The story of the first couple to ride a tandem around the world begins with a car crash on the banks of Loch Lomond in 1970. Colin and Veronica Scargill had married the previous year, and were on holiday when a car ploughed into their van. Veronica, who was 25, suffered a broken femur, which left her leg in traction for 12 weeks. “She couldn’t bend her knee at all during that time,” says Colin, who was 29. “One of the things recommended for getting it working again, once the plaster was off, was cycling.”

As a member of Stevenage Cycling Club, Colin had previously raced time trials on a Hetchins fixed-wheel track bike, but his wife had barely done any cycling. “I happened to be out riding one day when I was overtaken by the Pendletons [Max and Pauline, later parents to Olympic gold medal-winning track cyclist Victoria] on their new tandem,” recalls Colin. “They told me the boy who’d bought their old one was now selling it, and that’s where I got the idea of how to get Veronica’s knee working again.
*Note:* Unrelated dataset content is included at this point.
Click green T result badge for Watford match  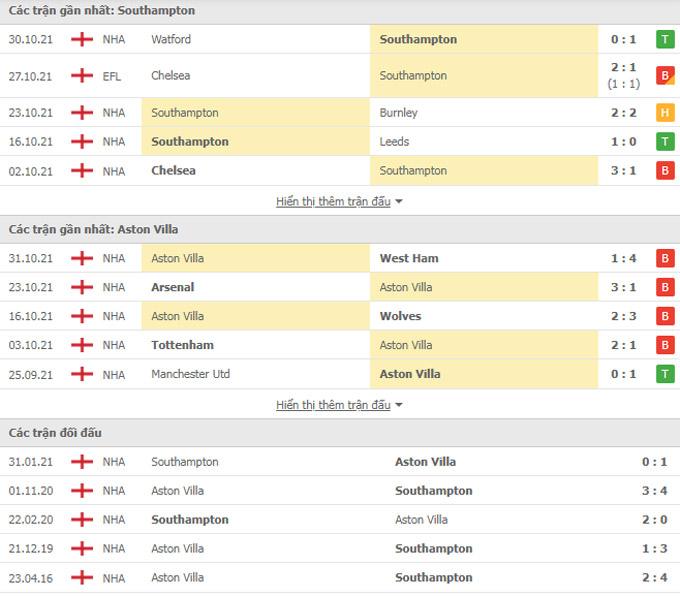click(x=665, y=39)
I bought the tandem for £18.”

Shortly after becoming the owners of the 1934 Selbach machine, they attended a slideshow about a father and daughter’s tandem trip to Yugoslavia and were inspired to take their own cycling holiday to that country the following year. “We’d also read Dervla Murphy’s book Full Tilt [about her 1963 bike ride from Ireland to India] and decided we’d like to do something similar but longer – a ride around the world,” Colin says. “We had no idea whether it had been done before, we just wanted to do it. To get some more practice with camping and cycling we went to France, and by the next year we were ready.”
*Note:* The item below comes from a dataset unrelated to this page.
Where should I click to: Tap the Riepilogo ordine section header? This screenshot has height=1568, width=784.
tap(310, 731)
In early 1974, a miner’s strike had reduced Britain to a three-day working week, power cuts were the norm and the internet was just a mad scientist’s dream. Colin lost his job as an engineer and the couple decided to use his redundancy pay, plus the compensation from the 1970 car crash, to fund the trip. “We made a rough guess that £1 a day each would be enough for our budget,” says Colin. (They later calculated that the actual cost of their 18-month trip, including two flights and two ocean voyages, had been £2,300.) On 25 February, they boarded a cargo ship leaving for New York City.

Two people on a tandem bike

Riding a tandem in Thailand was warm work (Image credit: Colin and Veronica Scargill)

Now aged 84 and 80, Colin and Veronica are relating their extraordinary story from their cottage in a village just outside Bedford. Veronica has been tending their brood of chickens, while Colin has just returned from one of his regular solo rides. More than half a century after their adventure began, they have no trouble remembering it. “We decided to start on the other side of the Atlantic rather than the English Channel, to make it harder for us to consider giving up,” says Colin.

From New York they headed to Canada where Veronica had a list of names of friends and “friends of friends” who they planned to stay with during their journey across the continent. With no internet or smartphones, they had no idea if they’d find passage across the Pacific until they reached the west coast. There were no ships leaving from Vancouver, so they continued south to San Francisco and found a P&O passenger liner sailing to Sydney.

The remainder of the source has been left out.